From ff715c050dce1038a054738ce55d6e6210eb7232 Mon Sep 17 00:00:00 2001
From: Panagiotis Siatras <azazeal@users.noreply.github.com>
Date: Wed, 20 May 2026 14:47:22 +0300
Subject: [PATCH 1/2] gh: aligned workflow permissions with
 smallstep/workflows#324

---
 .github/workflows/ci.yml                    | 4 ++++
 .github/workflows/dependabot-auto-merge.yml | 3 +--
 .github/workflows/triage.yml                | 1 -
 3 files changed, 5 insertions(+), 3 deletions(-)

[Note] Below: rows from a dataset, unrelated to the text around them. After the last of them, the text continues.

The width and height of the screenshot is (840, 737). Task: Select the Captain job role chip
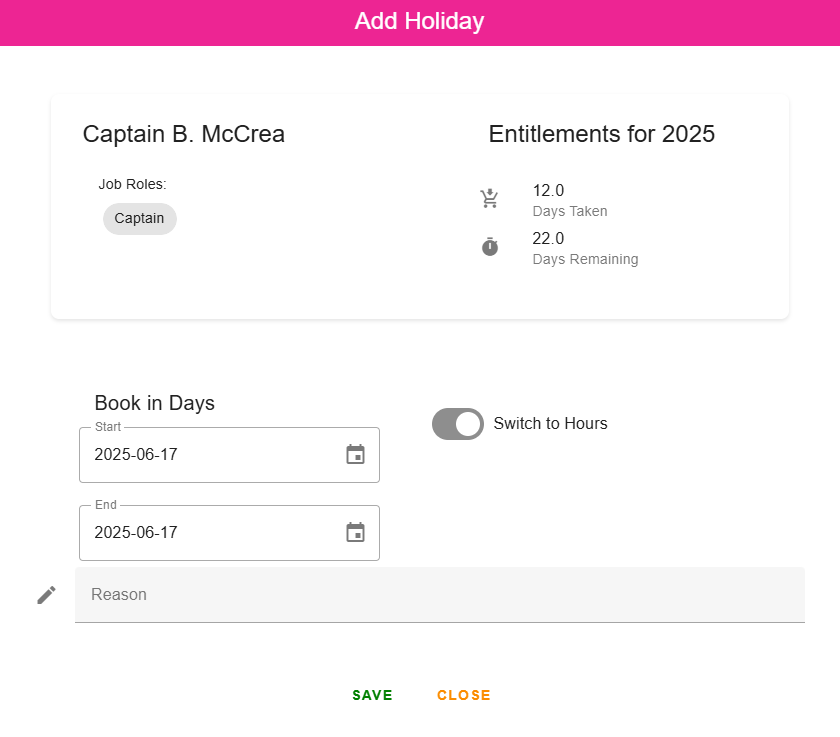click(x=139, y=219)
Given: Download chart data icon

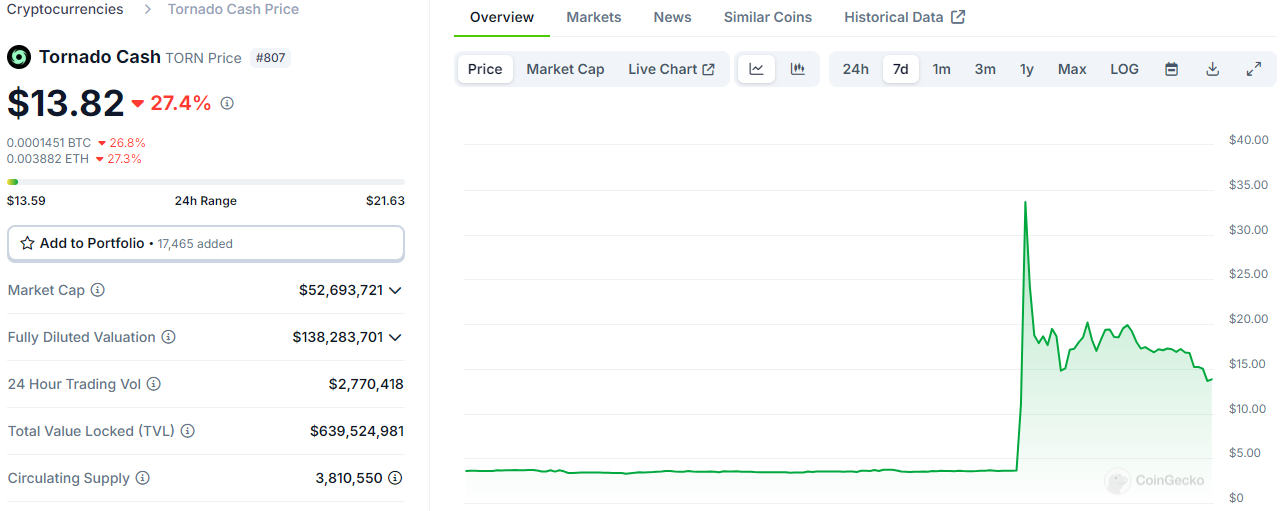Looking at the screenshot, I should (1212, 69).

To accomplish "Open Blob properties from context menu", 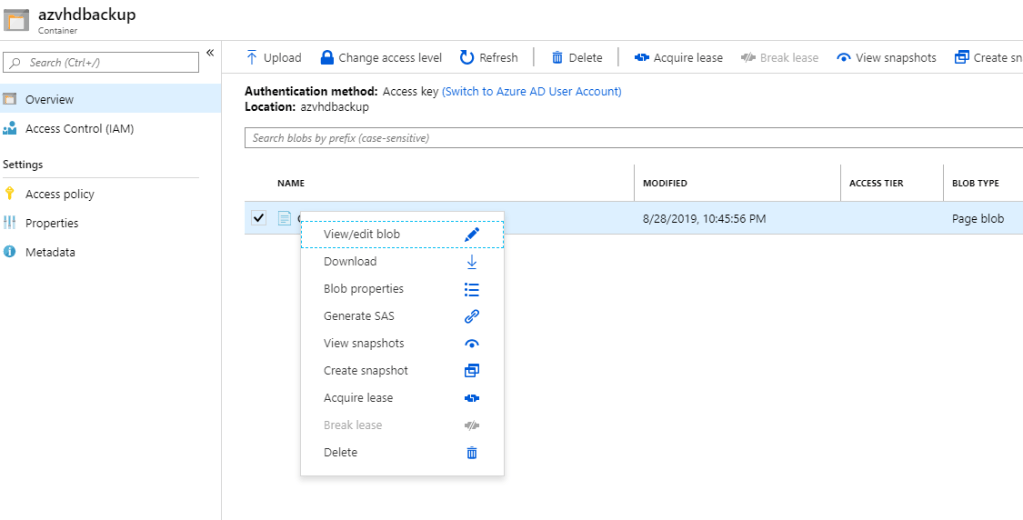I will point(364,289).
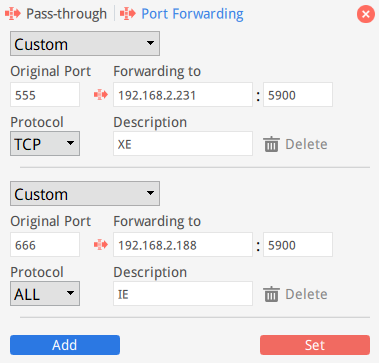Viewport: 379px width, 363px height.
Task: Click the Port Forwarding tab icon
Action: pos(128,14)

diff --git a/.github/workflows/ci.yml b/.github/workflows/ci.yml
index 4d28ec9f..2fb95d75 100644
--- a/.github/workflows/ci.yml
+++ b/.github/workflows/ci.yml
@@ -15,6 +15,10 @@ concurrency:
 
 jobs:
   ci:
+    permissions:
+      actions: read
+      contents: read
+      security-events: write
     uses: smallstep/workflows/.github/workflows/goCI.yml@main
     with:
       only-latest-golang: false
diff --git a/.github/workflows/dependabot-auto-merge.yml b/.github/workflows/dependabot-auto-merge.yml
index c0b39e0c..b145ea96 100644
--- a/.github/workflows/dependabot-auto-merge.yml
+++ b/.github/workflows/dependabot-auto-merge.yml
@@ -2,8 +2,7 @@ name: Dependabot auto-merge
 on: pull_request
 
 permissions:
-  contents: write
-  pull-requests: write
+  pull-requests: read
 
 jobs:
   dependabot-auto-merge:
diff --git a/.github/workflows/triage.yml b/.github/workflows/triage.yml
index 5203ce17..7a0e6325 100644
--- a/.github/workflows/triage.yml
+++ b/.github/workflows/triage.yml
@@ -11,7 +11,6 @@ on:
       - reopened
 
 permissions:
-  pull-requests: write
   issues: write
 
 jobs:

From cded0eea52c0e94b575d718c310c2327a5978538 Mon Sep 17 00:00:00 2001
From: Panagiotis Siatras <azazeal@users.noreply.github.com>
Date: Wed, 20 May 2026 16:27:27 +0300
Subject: [PATCH 2/2] gh: forwarded codeql secrets through code-scan-cron.yml

---
 .github/workflows/code-scan-cron.yml | 5 +++++
 1 file changed, 5 insertions(+)

diff --git a/.github/workflows/code-scan-cron.yml b/.github/workflows/code-scan-cron.yml
index 9a35b7fe..b6dee881 100644
--- a/.github/workflows/code-scan-cron.yml
+++ b/.github/workflows/code-scan-cron.yml
@@ -4,4 +4,9 @@ on:
 
 jobs:
   code-scan:
+    permissions:
+      actions: read
+      contents: read
+      security-events: write
     uses: smallstep/workflows/.github/workflows/code-scan.yml@main
+    secrets: inherit